Within days of disclosure, the developers disabled the vulnerable component and redeployed the patched circuit via an emergency hard fork. In line with standard security incident response practices, the response was timely, with no evidence of stolen funds or clear signs of inflation detected.

However, the commentary points out that the market is truly concerned about “what has happened in the past,” rather than “whether it has been fixed for the future.” Since Orchard has been live since May 2022, this means the vulnerability remained undetected in the network for approximately four years. While Zcash can confirm that the patch is effective, it cannot cryptographically prove that no one exploited this flaw during those four years.
The report noted that ZEC rose above $600 in the week the vulnerability was discovered, then dropped approximately 45% to around $314 after disclosure, erasing over $3 billion in market capitalization. The article also stated that Arthur Hayes, co-founder of BitMEX, sold his entire ZEC position following the public disclosure, further amplifying market sensitivity to supply concerns.
The conflict between privacy and auditability is further amplified.
The article argues that this incident has caused sustained disruption because Zcash’s privacy design inherently limits external audit capabilities. With transparent blockchains like Bitcoin, outsiders can directly verify the public ledger to confirm whether the total supply is abnormal; however, in shielded transaction pools, addresses and amounts are concealed, making it difficult for external parties to reach the same direct conclusions.
This is also the long-standing trade-off faced by privacy coins: stronger privacy protection often means weaker independent auditability. The article states that this is not an issue that can be fully resolved by a single patch, but rather a reality that privacy-focused networks must confront by design.
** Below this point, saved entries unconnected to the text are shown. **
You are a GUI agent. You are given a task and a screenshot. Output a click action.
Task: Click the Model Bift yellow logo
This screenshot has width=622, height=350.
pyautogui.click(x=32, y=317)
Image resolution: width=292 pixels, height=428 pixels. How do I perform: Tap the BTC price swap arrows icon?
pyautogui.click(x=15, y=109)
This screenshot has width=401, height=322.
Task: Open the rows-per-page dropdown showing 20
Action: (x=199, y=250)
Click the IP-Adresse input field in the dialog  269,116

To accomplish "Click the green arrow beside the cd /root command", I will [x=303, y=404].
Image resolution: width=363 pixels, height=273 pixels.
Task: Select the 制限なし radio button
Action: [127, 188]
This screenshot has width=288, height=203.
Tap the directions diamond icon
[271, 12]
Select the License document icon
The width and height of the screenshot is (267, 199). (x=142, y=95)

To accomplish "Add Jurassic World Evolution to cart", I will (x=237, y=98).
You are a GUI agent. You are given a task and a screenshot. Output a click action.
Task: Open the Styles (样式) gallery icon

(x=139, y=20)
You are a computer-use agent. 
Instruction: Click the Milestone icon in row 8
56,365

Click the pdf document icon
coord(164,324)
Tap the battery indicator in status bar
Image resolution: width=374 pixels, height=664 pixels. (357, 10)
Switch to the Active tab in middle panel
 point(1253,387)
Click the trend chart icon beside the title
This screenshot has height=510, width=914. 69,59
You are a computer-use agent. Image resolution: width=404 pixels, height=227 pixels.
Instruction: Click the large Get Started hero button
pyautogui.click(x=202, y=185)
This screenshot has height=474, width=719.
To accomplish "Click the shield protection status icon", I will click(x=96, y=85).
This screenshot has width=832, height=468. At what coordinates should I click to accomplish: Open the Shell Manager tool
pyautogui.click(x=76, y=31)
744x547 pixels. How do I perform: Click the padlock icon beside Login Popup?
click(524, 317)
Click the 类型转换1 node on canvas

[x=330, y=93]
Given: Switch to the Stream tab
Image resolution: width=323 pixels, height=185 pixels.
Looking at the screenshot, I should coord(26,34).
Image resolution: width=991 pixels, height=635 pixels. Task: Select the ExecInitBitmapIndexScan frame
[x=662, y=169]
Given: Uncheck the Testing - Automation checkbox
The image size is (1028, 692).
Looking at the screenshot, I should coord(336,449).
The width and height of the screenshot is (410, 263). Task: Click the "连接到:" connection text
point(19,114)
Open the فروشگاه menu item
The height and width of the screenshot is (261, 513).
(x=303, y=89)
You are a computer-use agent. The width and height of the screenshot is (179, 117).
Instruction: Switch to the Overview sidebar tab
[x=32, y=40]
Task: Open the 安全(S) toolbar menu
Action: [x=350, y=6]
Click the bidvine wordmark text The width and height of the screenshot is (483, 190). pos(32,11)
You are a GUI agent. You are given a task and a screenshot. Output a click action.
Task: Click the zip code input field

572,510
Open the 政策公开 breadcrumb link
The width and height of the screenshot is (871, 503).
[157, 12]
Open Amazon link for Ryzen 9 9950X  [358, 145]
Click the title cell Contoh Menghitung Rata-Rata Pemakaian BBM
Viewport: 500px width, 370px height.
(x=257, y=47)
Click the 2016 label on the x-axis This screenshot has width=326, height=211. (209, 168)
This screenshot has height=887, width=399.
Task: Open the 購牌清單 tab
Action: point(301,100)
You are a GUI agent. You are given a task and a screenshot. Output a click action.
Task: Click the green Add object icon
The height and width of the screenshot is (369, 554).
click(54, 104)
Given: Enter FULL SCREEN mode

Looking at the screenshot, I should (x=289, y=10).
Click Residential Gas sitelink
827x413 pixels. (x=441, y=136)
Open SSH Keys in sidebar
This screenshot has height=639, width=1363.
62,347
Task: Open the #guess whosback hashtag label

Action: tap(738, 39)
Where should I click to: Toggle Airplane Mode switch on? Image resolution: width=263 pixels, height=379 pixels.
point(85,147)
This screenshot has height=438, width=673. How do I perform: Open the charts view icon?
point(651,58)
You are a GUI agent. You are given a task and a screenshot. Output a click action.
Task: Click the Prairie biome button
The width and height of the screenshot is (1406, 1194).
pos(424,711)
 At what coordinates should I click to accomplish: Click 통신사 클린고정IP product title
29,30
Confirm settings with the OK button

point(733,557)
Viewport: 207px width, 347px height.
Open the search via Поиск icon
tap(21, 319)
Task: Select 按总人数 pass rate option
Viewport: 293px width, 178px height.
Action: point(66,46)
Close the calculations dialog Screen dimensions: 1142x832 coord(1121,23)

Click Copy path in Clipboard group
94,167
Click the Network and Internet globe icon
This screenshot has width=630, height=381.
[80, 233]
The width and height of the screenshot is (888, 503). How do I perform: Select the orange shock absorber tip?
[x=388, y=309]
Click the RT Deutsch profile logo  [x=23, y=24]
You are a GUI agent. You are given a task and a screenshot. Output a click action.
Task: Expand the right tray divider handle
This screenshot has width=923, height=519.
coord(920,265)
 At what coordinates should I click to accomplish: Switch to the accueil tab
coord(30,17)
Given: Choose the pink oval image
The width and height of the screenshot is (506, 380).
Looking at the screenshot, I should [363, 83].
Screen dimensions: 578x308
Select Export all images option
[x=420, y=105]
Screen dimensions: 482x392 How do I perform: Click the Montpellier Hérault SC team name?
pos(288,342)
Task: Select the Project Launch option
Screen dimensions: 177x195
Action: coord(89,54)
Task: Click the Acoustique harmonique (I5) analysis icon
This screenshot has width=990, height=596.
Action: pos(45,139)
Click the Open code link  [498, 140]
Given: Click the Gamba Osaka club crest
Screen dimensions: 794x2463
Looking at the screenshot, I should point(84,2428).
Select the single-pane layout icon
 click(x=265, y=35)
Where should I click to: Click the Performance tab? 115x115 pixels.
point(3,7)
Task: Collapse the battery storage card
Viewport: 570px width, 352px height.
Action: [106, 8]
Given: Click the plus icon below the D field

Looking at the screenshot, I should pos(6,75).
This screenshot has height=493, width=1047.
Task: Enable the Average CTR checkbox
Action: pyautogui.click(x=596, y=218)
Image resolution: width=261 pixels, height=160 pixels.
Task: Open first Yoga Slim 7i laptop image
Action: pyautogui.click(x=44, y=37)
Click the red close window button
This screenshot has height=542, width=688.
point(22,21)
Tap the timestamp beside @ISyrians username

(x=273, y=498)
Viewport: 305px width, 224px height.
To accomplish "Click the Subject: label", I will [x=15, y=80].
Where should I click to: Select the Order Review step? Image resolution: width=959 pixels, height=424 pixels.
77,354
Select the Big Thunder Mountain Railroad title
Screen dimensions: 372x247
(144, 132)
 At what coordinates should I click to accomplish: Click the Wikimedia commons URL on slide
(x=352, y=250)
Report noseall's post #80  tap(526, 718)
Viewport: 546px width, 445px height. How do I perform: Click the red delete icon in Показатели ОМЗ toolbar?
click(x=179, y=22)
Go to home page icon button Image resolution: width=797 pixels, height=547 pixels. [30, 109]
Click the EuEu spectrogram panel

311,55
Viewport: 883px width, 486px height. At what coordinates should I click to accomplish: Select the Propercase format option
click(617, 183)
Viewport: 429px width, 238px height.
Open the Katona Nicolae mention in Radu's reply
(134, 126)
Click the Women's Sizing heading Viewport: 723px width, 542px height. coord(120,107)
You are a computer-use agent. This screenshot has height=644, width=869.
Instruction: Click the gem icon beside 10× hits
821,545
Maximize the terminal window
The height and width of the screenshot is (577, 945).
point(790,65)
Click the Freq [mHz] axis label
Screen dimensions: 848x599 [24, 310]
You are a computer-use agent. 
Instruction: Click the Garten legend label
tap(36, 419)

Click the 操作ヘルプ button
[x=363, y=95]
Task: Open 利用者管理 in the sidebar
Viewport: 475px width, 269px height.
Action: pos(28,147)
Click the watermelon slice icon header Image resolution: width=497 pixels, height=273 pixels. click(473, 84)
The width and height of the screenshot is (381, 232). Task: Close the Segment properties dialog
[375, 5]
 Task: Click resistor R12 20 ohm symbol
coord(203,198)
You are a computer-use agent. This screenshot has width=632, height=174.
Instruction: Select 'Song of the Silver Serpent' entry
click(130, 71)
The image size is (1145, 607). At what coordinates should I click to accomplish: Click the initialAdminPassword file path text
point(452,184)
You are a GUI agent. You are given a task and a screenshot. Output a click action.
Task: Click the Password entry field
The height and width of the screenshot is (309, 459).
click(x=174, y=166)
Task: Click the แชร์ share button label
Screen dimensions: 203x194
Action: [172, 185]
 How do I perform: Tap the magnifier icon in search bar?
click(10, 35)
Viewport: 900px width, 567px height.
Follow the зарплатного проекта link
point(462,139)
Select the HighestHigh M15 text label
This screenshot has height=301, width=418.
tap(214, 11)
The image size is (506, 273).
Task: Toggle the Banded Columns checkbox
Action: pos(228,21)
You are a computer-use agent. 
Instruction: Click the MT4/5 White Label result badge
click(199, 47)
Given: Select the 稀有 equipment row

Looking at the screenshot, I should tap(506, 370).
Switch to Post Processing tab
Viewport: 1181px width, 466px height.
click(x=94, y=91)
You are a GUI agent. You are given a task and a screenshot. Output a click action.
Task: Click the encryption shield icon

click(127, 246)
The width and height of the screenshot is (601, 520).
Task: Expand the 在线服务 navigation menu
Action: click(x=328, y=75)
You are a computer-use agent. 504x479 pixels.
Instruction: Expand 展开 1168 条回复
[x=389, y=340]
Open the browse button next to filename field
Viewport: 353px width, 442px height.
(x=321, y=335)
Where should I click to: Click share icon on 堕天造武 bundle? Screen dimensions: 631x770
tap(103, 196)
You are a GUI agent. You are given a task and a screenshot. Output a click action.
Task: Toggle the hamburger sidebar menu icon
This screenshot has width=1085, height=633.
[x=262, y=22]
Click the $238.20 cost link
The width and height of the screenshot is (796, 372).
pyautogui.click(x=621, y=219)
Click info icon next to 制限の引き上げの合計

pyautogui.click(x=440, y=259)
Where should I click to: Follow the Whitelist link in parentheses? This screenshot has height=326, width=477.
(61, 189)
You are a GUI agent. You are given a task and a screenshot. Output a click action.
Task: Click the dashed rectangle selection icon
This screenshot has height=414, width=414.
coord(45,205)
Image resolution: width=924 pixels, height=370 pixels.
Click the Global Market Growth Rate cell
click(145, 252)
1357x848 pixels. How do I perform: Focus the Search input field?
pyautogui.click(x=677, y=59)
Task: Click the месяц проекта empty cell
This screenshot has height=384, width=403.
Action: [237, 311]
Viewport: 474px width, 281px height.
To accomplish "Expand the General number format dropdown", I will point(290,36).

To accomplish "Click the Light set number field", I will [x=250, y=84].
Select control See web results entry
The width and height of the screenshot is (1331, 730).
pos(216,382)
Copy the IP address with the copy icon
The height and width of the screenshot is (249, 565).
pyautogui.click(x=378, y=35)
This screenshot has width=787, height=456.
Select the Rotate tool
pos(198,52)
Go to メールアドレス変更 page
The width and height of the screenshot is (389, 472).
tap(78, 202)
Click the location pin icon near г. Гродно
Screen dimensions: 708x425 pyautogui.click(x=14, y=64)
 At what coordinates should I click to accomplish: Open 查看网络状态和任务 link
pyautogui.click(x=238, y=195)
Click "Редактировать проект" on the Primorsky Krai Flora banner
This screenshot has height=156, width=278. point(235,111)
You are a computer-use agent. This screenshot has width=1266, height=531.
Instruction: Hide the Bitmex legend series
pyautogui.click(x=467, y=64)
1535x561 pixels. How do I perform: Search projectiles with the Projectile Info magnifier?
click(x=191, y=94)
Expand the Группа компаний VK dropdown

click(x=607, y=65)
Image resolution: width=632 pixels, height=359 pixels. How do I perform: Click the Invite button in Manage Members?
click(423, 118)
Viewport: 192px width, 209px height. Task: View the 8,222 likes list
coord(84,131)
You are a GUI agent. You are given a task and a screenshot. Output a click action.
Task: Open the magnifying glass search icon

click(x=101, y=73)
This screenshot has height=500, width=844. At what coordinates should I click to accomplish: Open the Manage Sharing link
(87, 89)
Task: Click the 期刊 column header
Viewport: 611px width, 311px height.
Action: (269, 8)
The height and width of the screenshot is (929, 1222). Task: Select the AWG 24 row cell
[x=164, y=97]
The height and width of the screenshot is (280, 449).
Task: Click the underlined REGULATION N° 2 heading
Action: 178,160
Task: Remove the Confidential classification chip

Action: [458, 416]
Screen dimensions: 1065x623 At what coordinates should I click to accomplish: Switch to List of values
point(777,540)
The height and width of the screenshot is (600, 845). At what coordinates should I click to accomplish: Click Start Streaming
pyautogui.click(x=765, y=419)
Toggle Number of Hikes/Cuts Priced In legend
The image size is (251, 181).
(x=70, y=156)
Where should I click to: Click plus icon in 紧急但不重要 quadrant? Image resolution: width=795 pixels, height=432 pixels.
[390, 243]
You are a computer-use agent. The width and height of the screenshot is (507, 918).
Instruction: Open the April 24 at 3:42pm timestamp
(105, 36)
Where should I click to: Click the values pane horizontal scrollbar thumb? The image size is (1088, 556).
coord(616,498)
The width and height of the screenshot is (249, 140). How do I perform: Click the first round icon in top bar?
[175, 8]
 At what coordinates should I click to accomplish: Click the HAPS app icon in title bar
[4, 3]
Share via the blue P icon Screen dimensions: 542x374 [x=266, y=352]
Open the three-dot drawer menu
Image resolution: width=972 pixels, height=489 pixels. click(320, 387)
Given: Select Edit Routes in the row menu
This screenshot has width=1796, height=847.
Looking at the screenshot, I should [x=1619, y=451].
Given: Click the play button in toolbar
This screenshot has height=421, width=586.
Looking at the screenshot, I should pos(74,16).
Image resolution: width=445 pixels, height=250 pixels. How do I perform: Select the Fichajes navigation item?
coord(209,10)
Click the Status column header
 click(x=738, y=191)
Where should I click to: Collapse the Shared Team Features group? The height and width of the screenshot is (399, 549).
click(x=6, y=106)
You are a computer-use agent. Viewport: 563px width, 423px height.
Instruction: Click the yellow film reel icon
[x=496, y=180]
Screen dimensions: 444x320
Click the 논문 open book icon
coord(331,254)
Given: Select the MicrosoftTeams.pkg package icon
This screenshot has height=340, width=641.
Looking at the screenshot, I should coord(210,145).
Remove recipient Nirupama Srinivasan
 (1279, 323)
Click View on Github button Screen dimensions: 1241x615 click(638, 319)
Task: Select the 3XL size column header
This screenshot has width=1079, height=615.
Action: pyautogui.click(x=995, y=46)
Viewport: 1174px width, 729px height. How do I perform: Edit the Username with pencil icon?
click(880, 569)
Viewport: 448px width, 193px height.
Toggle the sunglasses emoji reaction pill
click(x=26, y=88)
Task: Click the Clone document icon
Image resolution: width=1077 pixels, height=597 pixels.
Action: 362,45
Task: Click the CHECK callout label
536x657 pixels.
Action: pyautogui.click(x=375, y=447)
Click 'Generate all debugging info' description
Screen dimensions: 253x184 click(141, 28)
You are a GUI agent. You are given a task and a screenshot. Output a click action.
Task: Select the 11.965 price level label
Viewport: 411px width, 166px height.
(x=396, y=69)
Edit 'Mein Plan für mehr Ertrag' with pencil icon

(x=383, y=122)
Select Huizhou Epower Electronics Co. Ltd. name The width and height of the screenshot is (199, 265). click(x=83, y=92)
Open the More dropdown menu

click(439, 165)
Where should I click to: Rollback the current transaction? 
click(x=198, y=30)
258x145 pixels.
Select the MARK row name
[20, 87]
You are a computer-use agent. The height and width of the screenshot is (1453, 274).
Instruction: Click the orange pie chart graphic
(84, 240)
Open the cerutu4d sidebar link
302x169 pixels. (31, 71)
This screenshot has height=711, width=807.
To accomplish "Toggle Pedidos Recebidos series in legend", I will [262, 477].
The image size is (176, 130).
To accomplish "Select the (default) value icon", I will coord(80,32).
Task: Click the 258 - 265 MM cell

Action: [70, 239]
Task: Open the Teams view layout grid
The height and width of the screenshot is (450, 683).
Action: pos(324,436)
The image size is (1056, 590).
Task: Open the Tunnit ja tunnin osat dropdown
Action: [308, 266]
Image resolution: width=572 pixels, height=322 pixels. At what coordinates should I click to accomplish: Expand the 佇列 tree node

Shielded Labs is currently advancing formal verification of the Orchard circuit and proposing subsequent network upgrades, including the introduction of a new shielded pool and the use of a "turnstile" accounting method to track funds flowing out of the existing Orchard pool, aiming to enhance supply verifiability while preserving privacy features.
If this solution is implemented, it could serve as a reference model for addressing audit concerns related to privacy coins. However, before that, the market still needs to absorb a more immediate reality: a vulnerability being patched does not mean historical risks have been fully eliminated.